I have implemented the following data structure:
class Node(object):
"""Rules:
A node's child is ONLY an iterable of nodes
A leaf node must NOT have children and MUST have word
"""
def __init__(self, tag, children=[], word=u""):
assert isinstance(tag, unicode) and isinstance(word, unicode)
self.tag=tag
self.word=word
self.parent=None #Set by recursive function
self.children=children #Can only be iterable of nodes now
for child in self.children:
child.parent=self
def matches(self, node):
"""Match RECURSIVELY down!"""
if self.tag == node.tag:
if all( map( lambda t:t[0].matches(t[1]), zip( self.children, node.children))):
if self.word != WILDCARD and node.word != WILDCARD:
return self.word == node.word
else:
return True
return False
def __unicode__(self):
childrenU= u", ".join( map( unicode, self.children))

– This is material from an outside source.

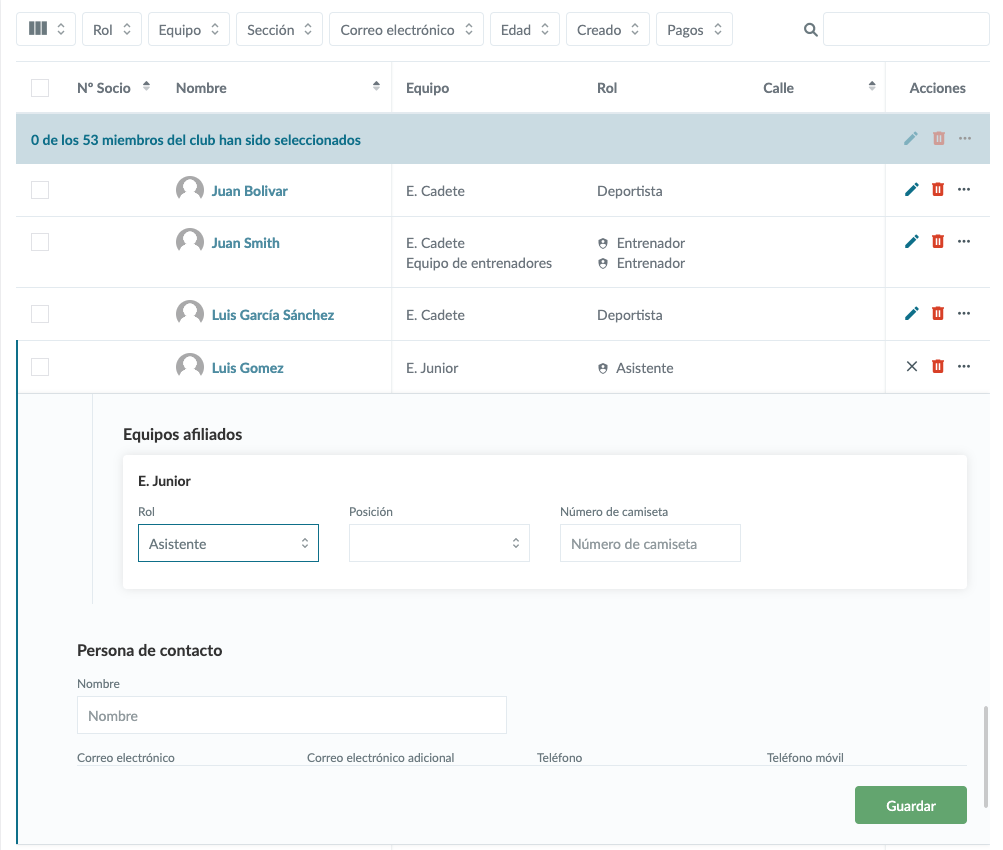Check the box for Luis Gomez

coord(40,367)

return u"(%s, %s, %s)" % (self.tag, childrenU, self.word)
def __str__(self):
return unicode(self).encode('utf-8')
def __repr__(self):
return unicode(self)
So a tree is basically a bunch of these nodes connected together.
I am parsing S-Expression, like this: (VP (VP (VC w1) (NP (CP (IP (NP (NN w2)) (VP (ADVP (AD w3)) (VP (VA w4)))) (DEC w5)) (NP (NN w6)))) (ADVP (AD w7)))
So I am interested in writing matching a subtree with a bigger tree. The catch is, the subtree has wildcard characters, and I would like to also be able to match these characters.
For example: If given a subtree,
(VP
(ADVP (AD X))
(VP (VA Y))))
The operation which "matches" both of them should return { X:W3, Y:W4 }
Anyone here able to recommend an effecient, simple solution?